In the official survey, published by the Office for National Statistics, four fifths of the 40,000 people surveyed in England and Wales said the problem was getting worse citing vandalism, drunken loutish behavior, verbal abuse, drugs and gangs of yobs hanging about on the streets intimidating people.

The figures come from a new question within the Crime Survey for England and Wales and will prompt concerns that the police need to do more to combat the problem.

49% thought anti-social behavior had gone up “a lot”, 32% thought it had risen “a little”, while 30% said they had experienced or witnessed an incident in the last 12 months. Only 3% of people surveyed thought it had gone down while 15% thought it had stayed about the same.

One in eight businesses said that they have experienced problematic behavior in the past 12 months.

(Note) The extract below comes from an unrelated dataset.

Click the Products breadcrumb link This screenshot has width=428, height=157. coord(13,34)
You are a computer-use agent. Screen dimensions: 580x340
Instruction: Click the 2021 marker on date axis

Government ministers have abolished the Anti-social Behavior Order (ASBO), which was often worn as a badge of honor by criminals and have instead replaced it with new simpler powers resulting in stricter punishments. ASBO’s were introduced by Tony Blair in 1998 and abolished by the Home Secretary Theresa May in 2010.

“We are turning the current system on its head, empowering people to come forward and the police to respond quickly and effectively,” a Home Office spokesmen told the Daily Mail.

The survey also found that one in three people felt it made no difference calling the police.

Police forces across the UK have faced cuts of up to 6%, which in real terms means over 24,000 police jobs have gone, making it harder to tackle less serious crimes such as anti-social behavior with ever dwindling resources.

“Police take a risk based approach to dealing with crimes of this type, prioritizing those most at harm. As this continues, forces will get better at identifying vulnerable victims and tailoring their response,” Chief Constable Simon Cole, from the Association of Chief Police Officers, told the Daily Mail.

But Nick Buckley from the Mancunian Way, a Manchester based charity that deals with anti-social behavior problems  among young people, said that policing will never solve the underlying issues of anti-social behavior.

“The police are very poor at dealing with anti-social behavior, not because they want to be poor but because of their limited time and limited resources,” he told RT.

He believes that the problem stems from a combination of the collapse of discipline in UK schools and a culture where people are not prepared to take responsibility for their actions.

“Discipline in schools has gone out of the window and this then causes problems on the streets as young people who do cause problems think they’re untouchable,” he said.

He also believes that some elements of UK society have become shameless.

“We have no shame left in this country, you can have the police at your door every single day, neighbors will say there’s nothing wrong with that these days,” he said.

Buckley believes the answer to the problem lies in honestly confronting teenagers and their parents with the problems they are creating and telling them what will happen to them if they don’t change.

“The answer goes back to basics, we don’t need anything sexy or designed by universities, what we need is people to take some personal responsibility for their lives and their situation and actions and to do that it’s about challenging people’s behavior,” he said.

Buckley stressed that the problem needs to be confronted by anyone living in the UK and not just left to social workers, the police, and academics in universities.

“Everybody in this country needs to take responsibility, not only for their actions but for being part of the solution as well,” he said.